関本賢太郎から見た好調・阪神の岡田彰布監督の采配 優しい投手起用、「勝負勘」も冴える (2ページ目)

  • 浜田哲男●取材・文 text by Hamada Tetsuo
  • photo by Sankei Visual

【冴えわたる"勝負勘"】

――第一次政権時と比べて、選手起用や采配に違いはありますか? ベンチでは、岡田監督が柔和な表情を見せる場面も多いような気がします。

関本 年齢も重ねていますし、以前より柔らかくなった印象は少しありますね。ピッチャーの起用で言えば、当時はJFK(ジェフ・ウィリアムス、藤川球児、久保田智之)が勝ち試合、江草仁貴投手、桟原将司投手、橋本健太郎投手らをビハインドの展開で登板させてきっちりわけていましたが、先ほども話したとおり今はみんなで回している感じです。

――今は誰が投げてもある程度は抑えられる?

関本 そうですね。だから野手にも「今日は負け試合」という感覚はないはずです。ピッチャーの起用の仕方で、監督の気持ちはわかるもの。第一次政権で言うと、負けているのにJFKが出てきたら「今日は勝つぞってことなんだな」となりました。それが監督のアンサーなんです。

 今は、全員が勝っている展開で投げるピッチャーという状況なので、誰が出てきても「今日は勝たなあかん日や」となっている感じがするんです。

――野手の起用に関してはいかがですか?

関本 1番の近本光司選手から8番の木浪聖也選手まで、ほぼすべてのポジションが固定されています。レギュラーの選手は、試合の最後まで替えずに責任をしっかり持たせる。逆にその立場じゃない選手に対しては、いろいろなライバルをあてがいながら競争心を煽っています。

 そういうところは第一次政権時と同じですね。競争心を煽りながら、選手の状態を監督自身がチェックしているんですよ。
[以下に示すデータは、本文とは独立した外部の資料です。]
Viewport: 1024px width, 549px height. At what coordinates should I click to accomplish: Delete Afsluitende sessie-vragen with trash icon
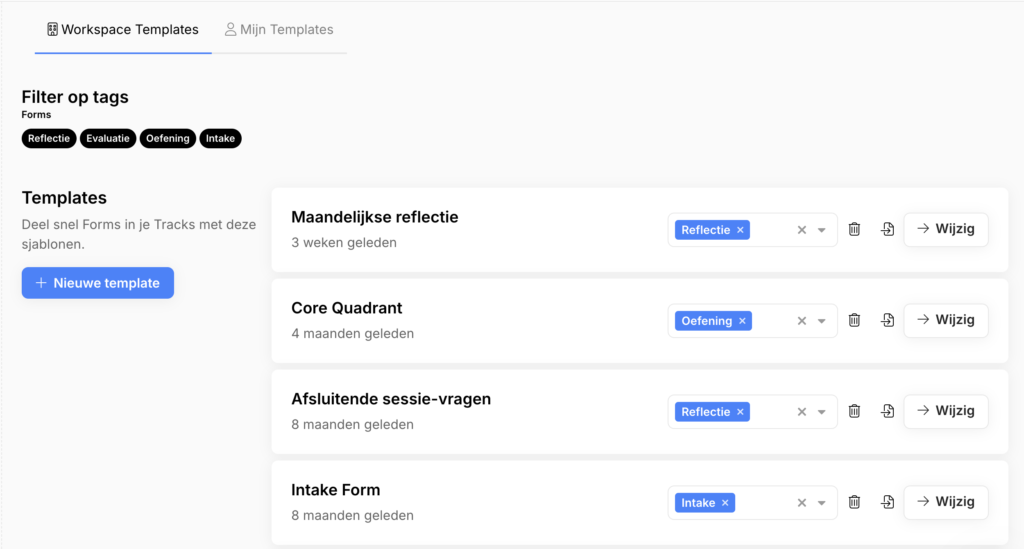tap(854, 411)
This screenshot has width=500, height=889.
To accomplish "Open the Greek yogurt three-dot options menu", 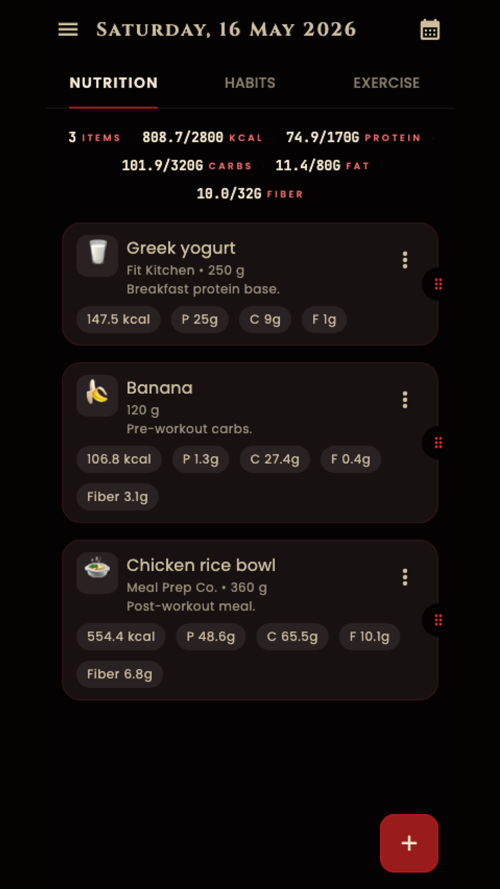I will (x=405, y=260).

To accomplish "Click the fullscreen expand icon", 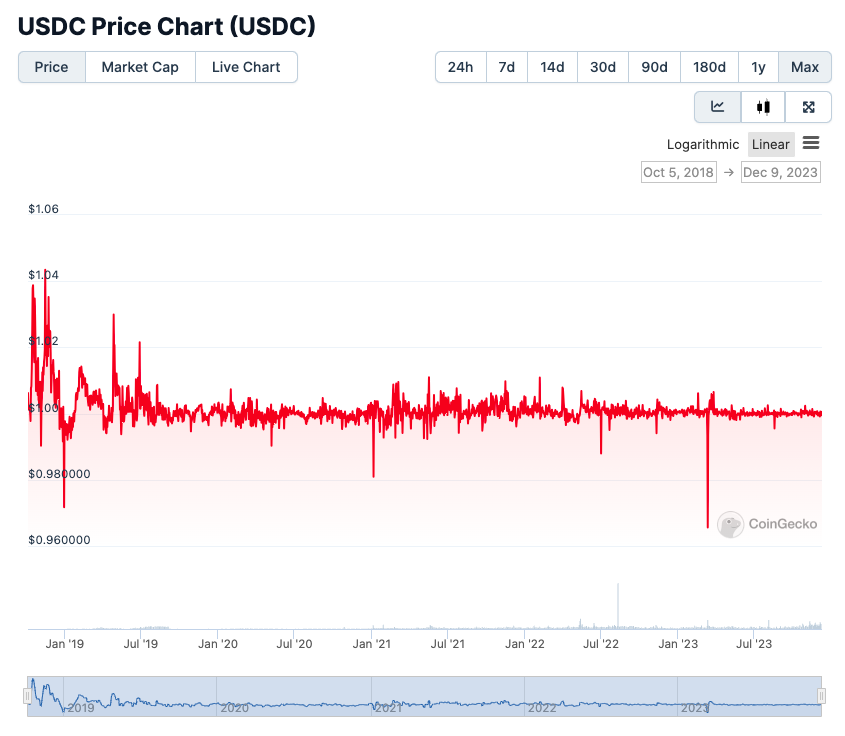I will click(x=809, y=107).
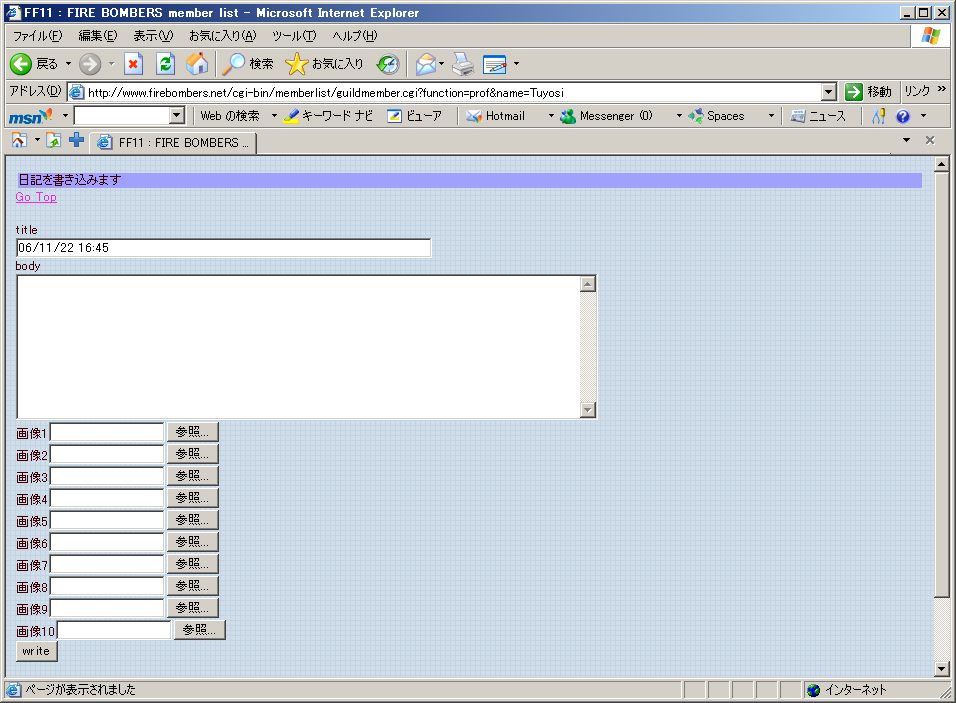Open Favorites (お気に入り) star button
Viewport: 956px width, 703px height.
click(325, 64)
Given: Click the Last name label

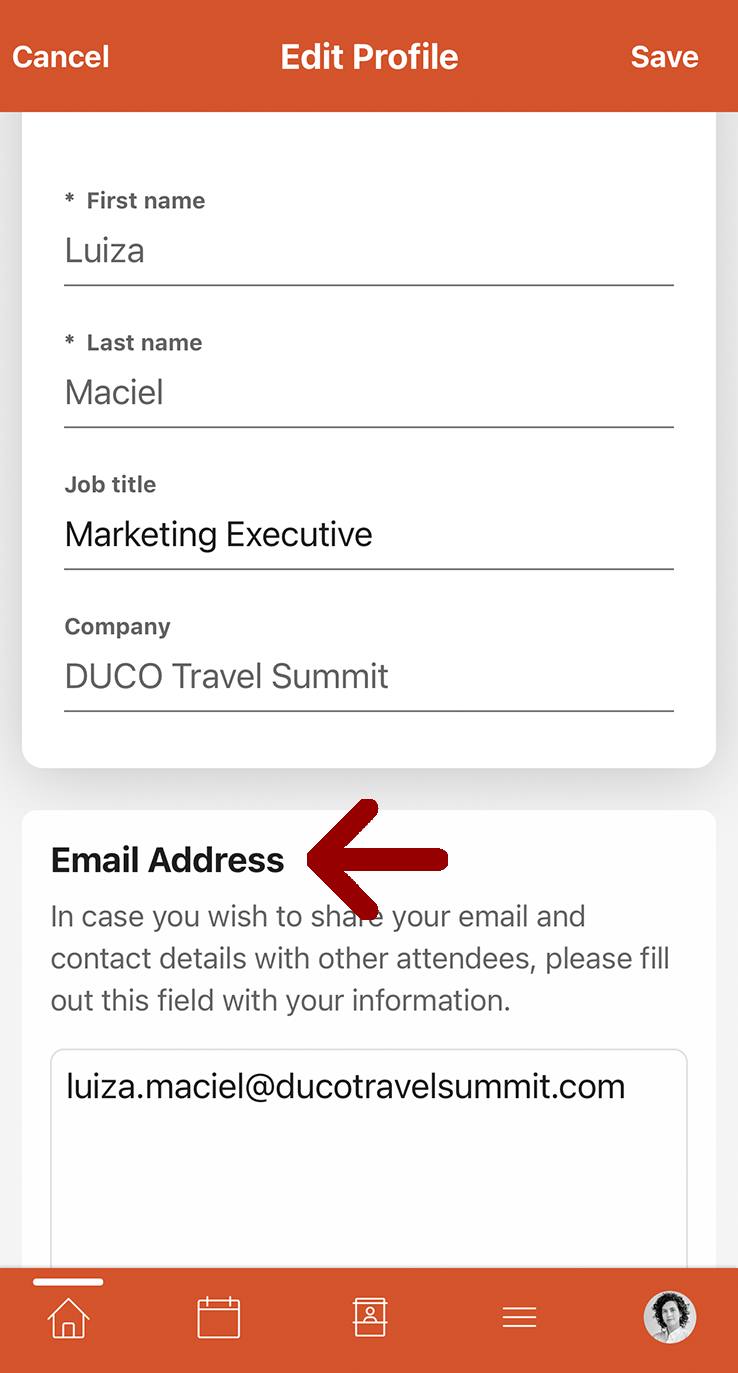Looking at the screenshot, I should tap(144, 343).
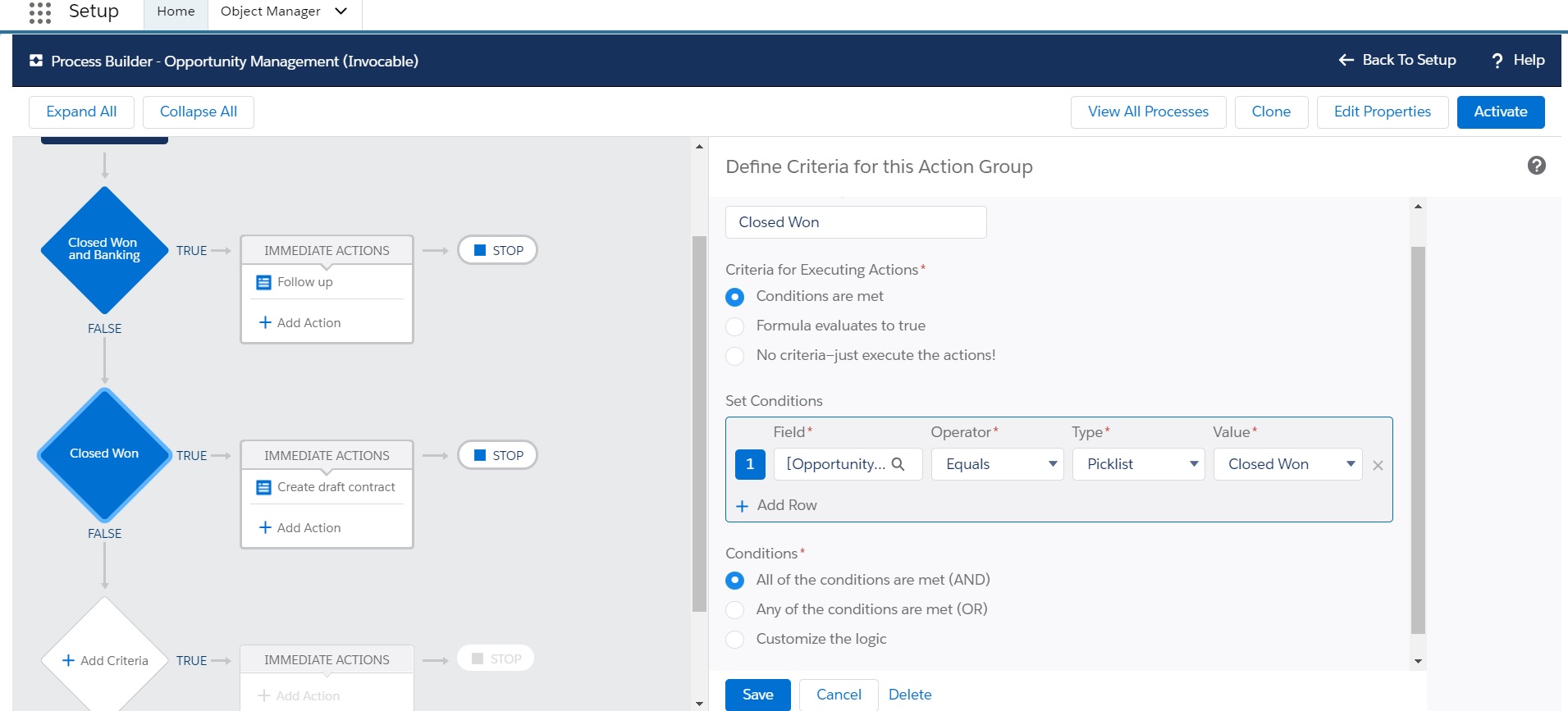This screenshot has width=1568, height=711.
Task: Click Back To Setup link
Action: 1397,60
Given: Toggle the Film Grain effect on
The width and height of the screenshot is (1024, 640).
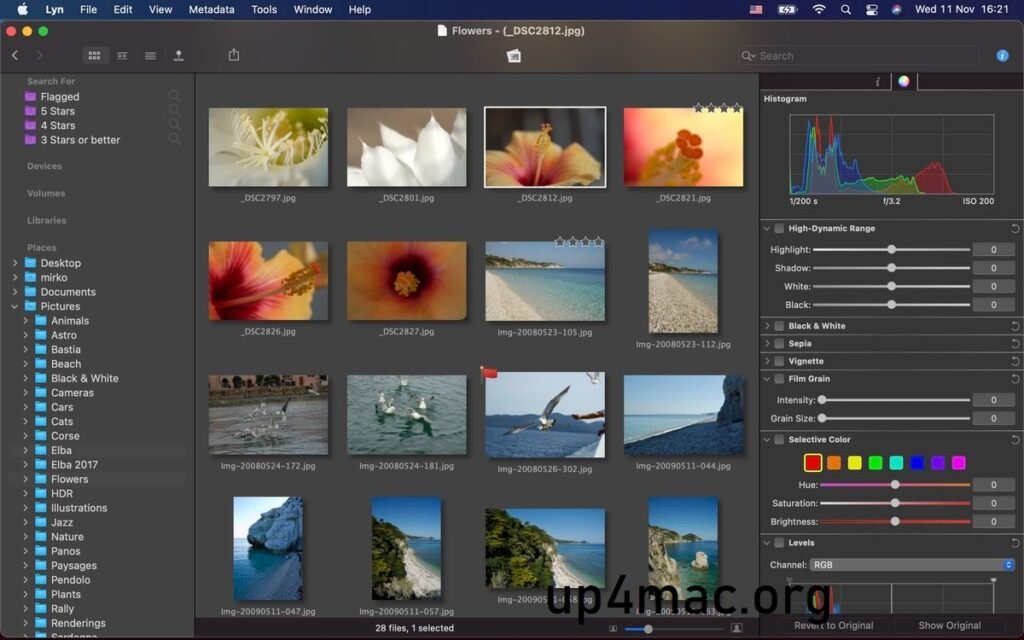Looking at the screenshot, I should [x=780, y=379].
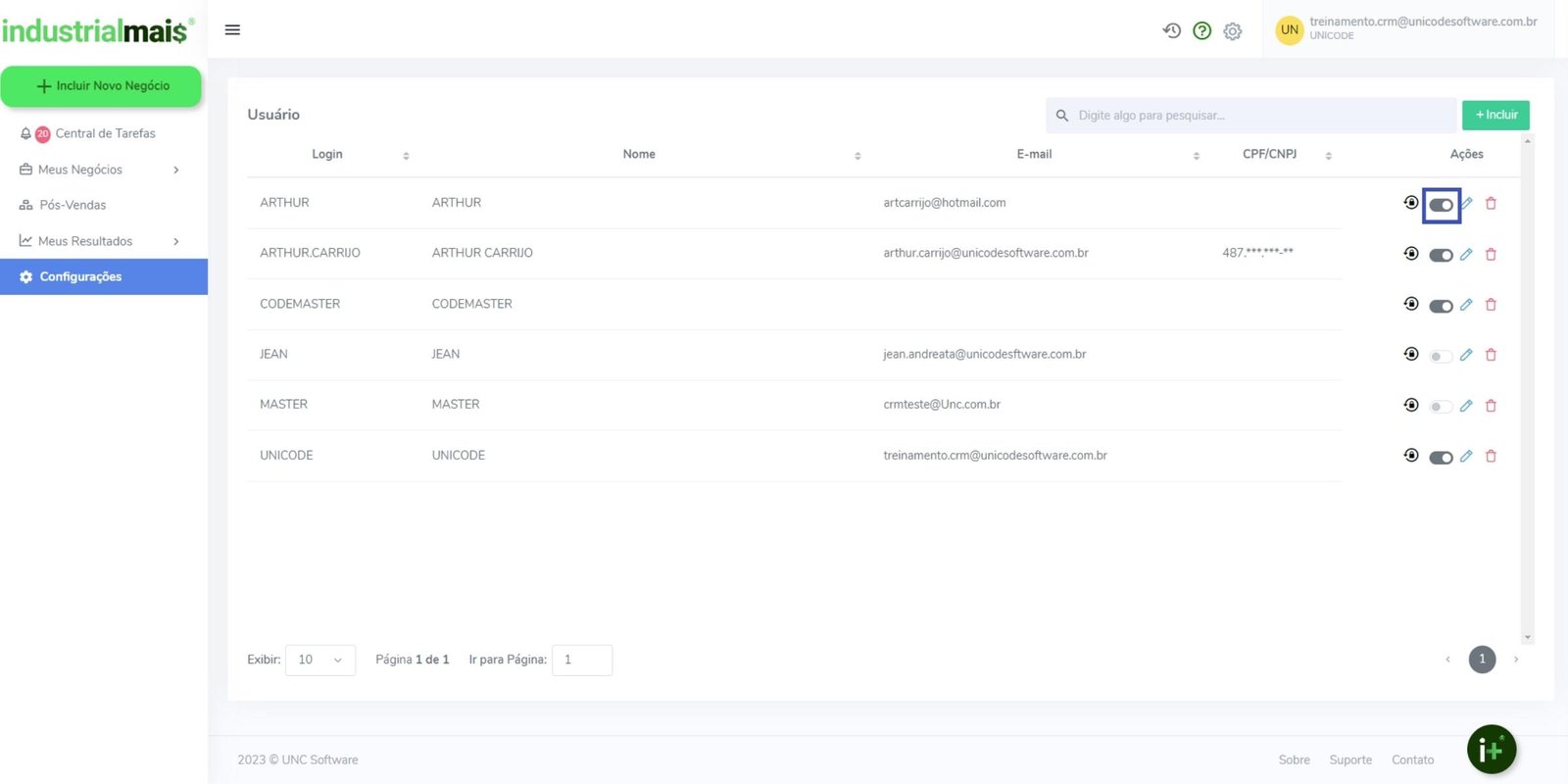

相手のピッチャーのタイプによって「このバッターは合う、合わない」というのをすごく観察しているんです。

――5月18日の中日戦での、ヨハン・ミエセス選手の起用も当たりましたね。

関本 タイムリーも打つなどミエセス選手が奮起したのはもちろんですが、監督の眼力もあるでしょうね。練習などを見ていて、「打てそうだったから使った」とコメントしていましたし。相手ピッチャーとの相性を見極めて、島田海吏選手や井上広大選手も起用したりというのは、ひらめきというか"勝負勘"の冴えを感じますよね。